— На выход, с вещами.
— А у меня их нет.
— Могут не быть, но я должен спрашивать. Привыкай!
Почему он сказал: «Привыкай!»? Намек, или просто привычка?
С опущенной головой Мирка вышел.
Григорий Михайлович принес хлеба и молока.
— Не наше, — сказал он, — от немецких коров. Своих потеряли, чужих доить будем.
Молоко было очень кстати. И вспомнился что-то тот офицер, гость Викента, с большой звездочкой. «Малец? — уточнял он, — Да, на вид — двадцать семь, если не все даже тридцать!». Зачем нужны были эти смотрины, за офицерским завтраком? Показалось, что все станет ясно не позже, чем завтра…
Завтра прийти не успело. Весенней немецкой ночью был вызван Мирка к Викентию Стасовичу. В ужасе, у порога уже, осознал он, сделал не то, что велели! Он просто забыл, среди тех людей, про Викента, про то, что в сорок втором должен был сдаться в плен.
Викентий Стасович ужаса не заметил. Ярко горел свет в его кабинете.

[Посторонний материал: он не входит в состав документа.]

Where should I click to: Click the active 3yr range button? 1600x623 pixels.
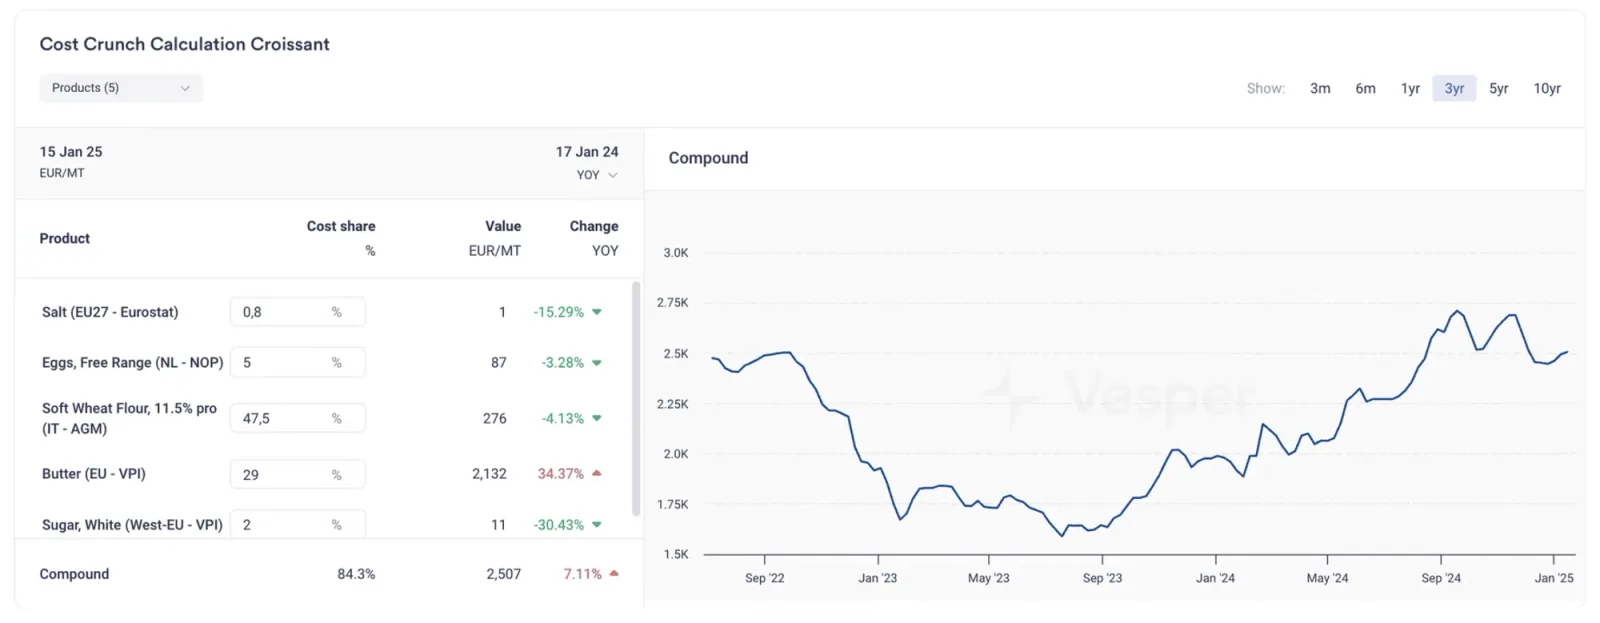(x=1454, y=88)
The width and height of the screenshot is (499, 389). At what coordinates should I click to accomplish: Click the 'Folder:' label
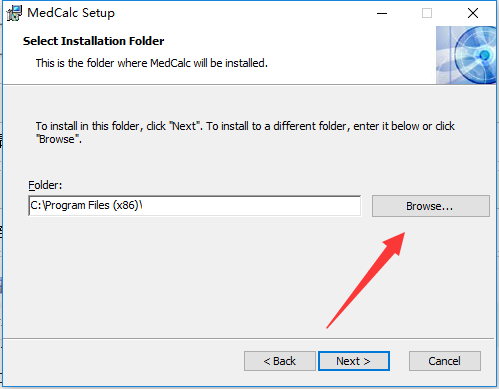point(45,185)
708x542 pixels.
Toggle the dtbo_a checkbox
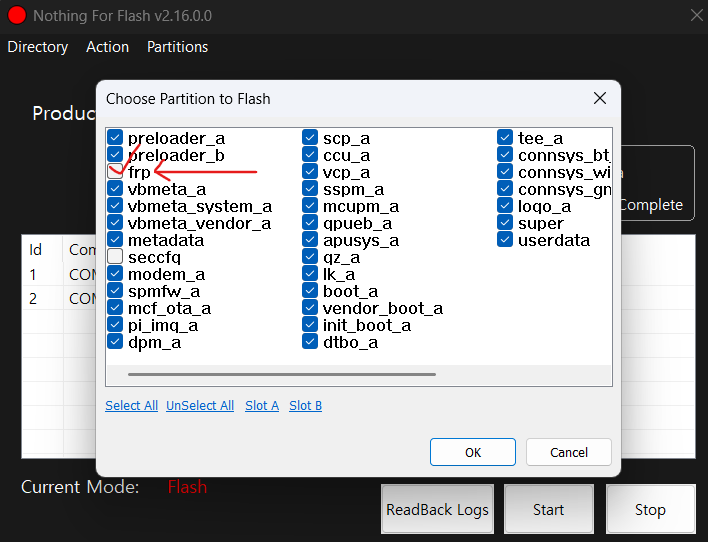pos(310,342)
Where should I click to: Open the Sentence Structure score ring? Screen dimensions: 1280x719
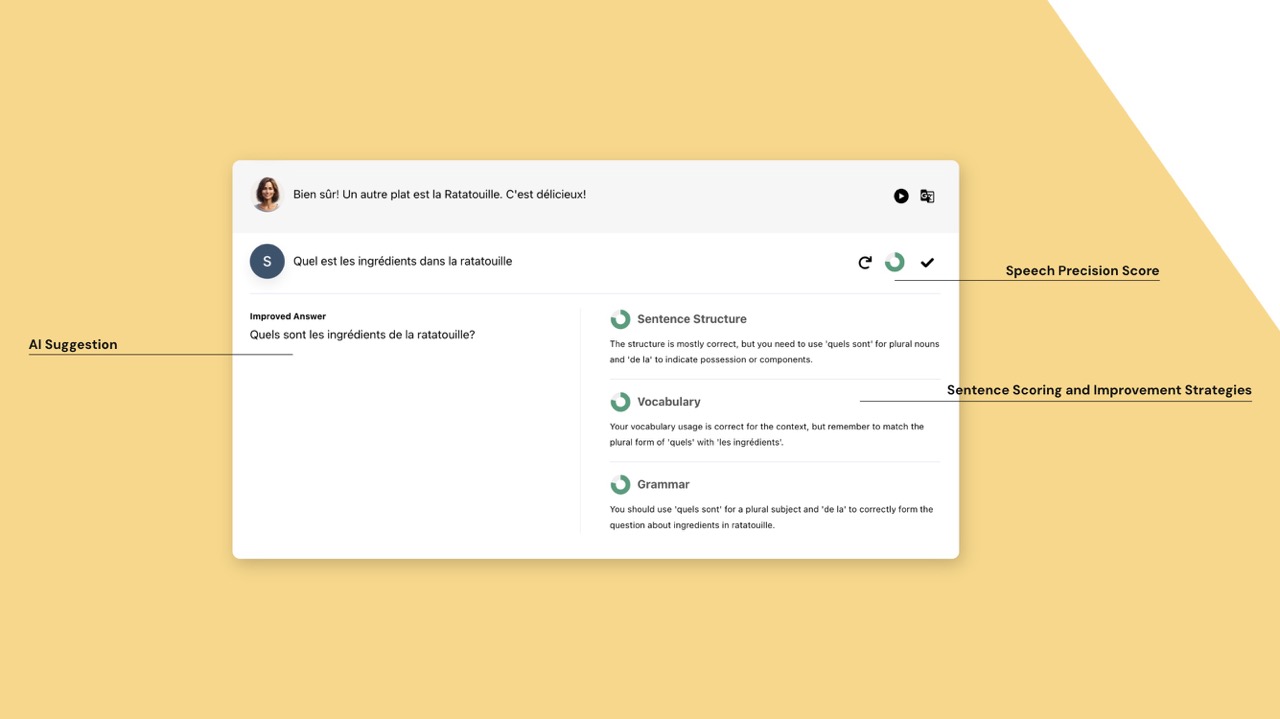(620, 318)
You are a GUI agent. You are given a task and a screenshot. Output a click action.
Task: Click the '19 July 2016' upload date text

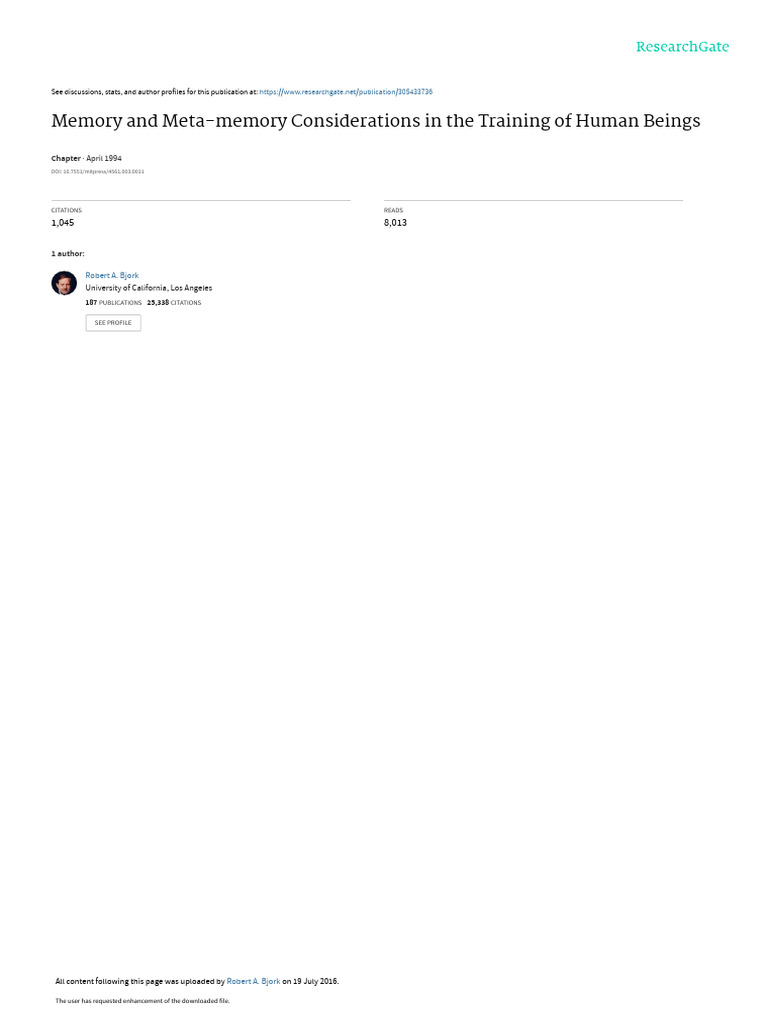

— Присядь, — сказал он, — как дела?
А что мог ответить Мирка: «Ужас!»?
— Ничего, — сказал он.
Викентий Стасович присмотрелся, направив настольную лампу в лицо. Как от солнца в упор, стало больно в глазах. Викентий Стасович выключил лампу.
— А ты, — спросил он, — что? Лепишь из себя пионера-героя?
Мирка молчал. Он не знал из Освенцима: кто они — пионеры-герои...
— Какого ты хрена рассказывал байку свою, про коней, про Мироныча?
— Я забыл…
— Совесть свою ты забыл! А мы как друзья, с тобой, договорились!
Мирка все понимал, и в ужасе был от своей ошибки, да только кому, и что проку с этого? Тяжесть содеянного он до того сознавал, что нервы готов, как ремни разорвать. Но разве оценит это Викентий Стасович? И не заметит! Мирка почувствовал себя глубоко несчастным.
Викентий Стасович закурил, и налил себе чая, не предлагая Мирке.
— Ну, что мне с такими делать? — спросил он устало.
— Не знаю, я в Вашей власти.
— Нахаленок! За словом, однако, в карман ты не лезешь!
— Просто, я понимаю, что это так.
— Так? — глазами сверлил Викент, — Ну, что ж, так, — значит так!
Глазами хозяина он смотрел: готового пса пристрелить, за его паршивость.
— А, может, дать тебе шанс исправиться?
— Лучше бы так, — сказал Мирка, не поднимая глаз.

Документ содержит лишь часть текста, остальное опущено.